___ Data extract ___
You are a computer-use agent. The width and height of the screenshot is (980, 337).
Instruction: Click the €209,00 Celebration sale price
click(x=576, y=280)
___
___ Data extract ___
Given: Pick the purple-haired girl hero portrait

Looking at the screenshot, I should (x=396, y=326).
___
___ Data extract ___
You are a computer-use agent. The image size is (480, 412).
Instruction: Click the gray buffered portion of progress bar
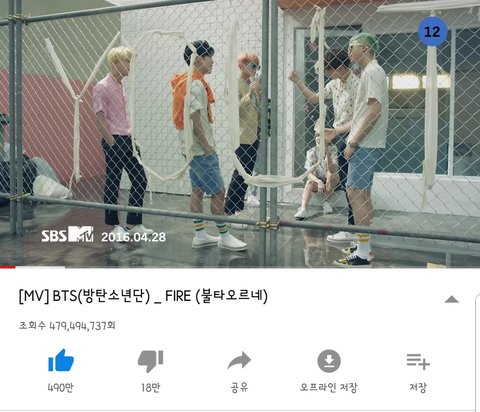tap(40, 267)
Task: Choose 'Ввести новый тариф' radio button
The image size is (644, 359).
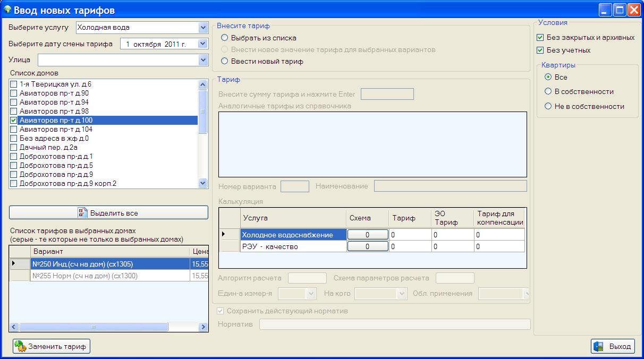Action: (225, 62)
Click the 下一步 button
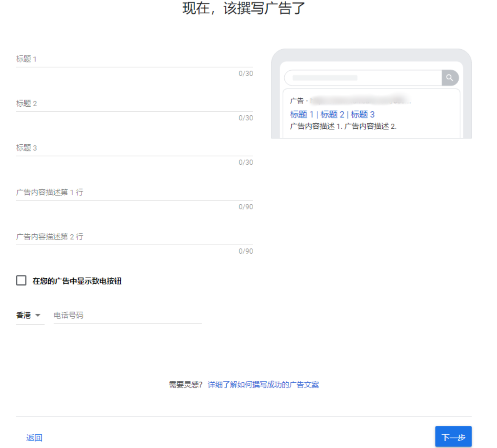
___
The problem :: How many lines in the records hold the string "button"? Reply with the number alone.

Response :: 2